Thereon in we meet Eli’s working-class father, Hal (Dennis Quaid), a gruff, overworked but attentive man who wants the best for his son, and his recently released ex-con brother, Jimmy (Jack Reynor ), who is mixed up in dubious affairs with Taylor Balik, a local gangster, who protected Jimmy while behind bars. Now the gangster wants to collect his coin, but Jimmy’s father refuses to help clear his son’s debt. Once the family’s dynamics are established, Eli’s backstory is addressed, in which we find out he was adopted and his father is having to raise him by himself in the wake of his wife’s death. Hal’s biological son, Jimmy, feels as though Eli was brought into the family home to replace him, and the melodrama quickly turns up the heat a notch. Jimmy, Balik and some of Balik’s henchmen break into Hal’s construction company to rob the safe and pay off his debts. Not surprisingly, things quickly go south when Hal stumbles upon the scene and is shot. Jimmy makes a run for it and decides to hit the road with both the money and Eli, telling his brother they are going on an impromptu road trip to Tahoe for a few days.

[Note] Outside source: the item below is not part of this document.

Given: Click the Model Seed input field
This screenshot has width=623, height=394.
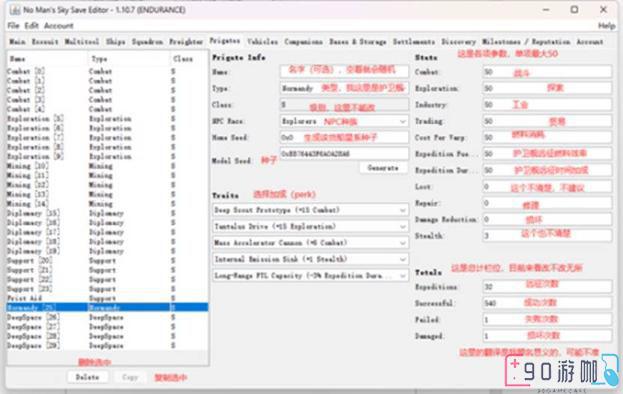Looking at the screenshot, I should 344,154.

Along the way Jimmy again finds himself knee-deep in more angst after taking on another group of career criminals. Here we meet Milly (Zoë Isabella Kravitz), a stripper with a heart. After a brief but effective showdown in the strip joint, where we get to see how powerful Eli’s new toy is, the brothers and the stripper hit the road together and begin bonding over their troubled past and their very near future.
Again “Kin” takes another unexpected U-turn when the futuristic soldiers wake and quickly trace the weapon that’s in Eli’s possession. Eli, Jimmy and Milly continue to pastures greener, a rundown motel on the highway, oblivious to the numerous parties in hot pursuit of them – the cops, who want to bust Jimmy for what happened back in Detroit; Balik and his henchmen, who want to kill them, and those otherworldly heavily-armoured soldiers, who have the ability to stall time and soup-up vehicles to the max.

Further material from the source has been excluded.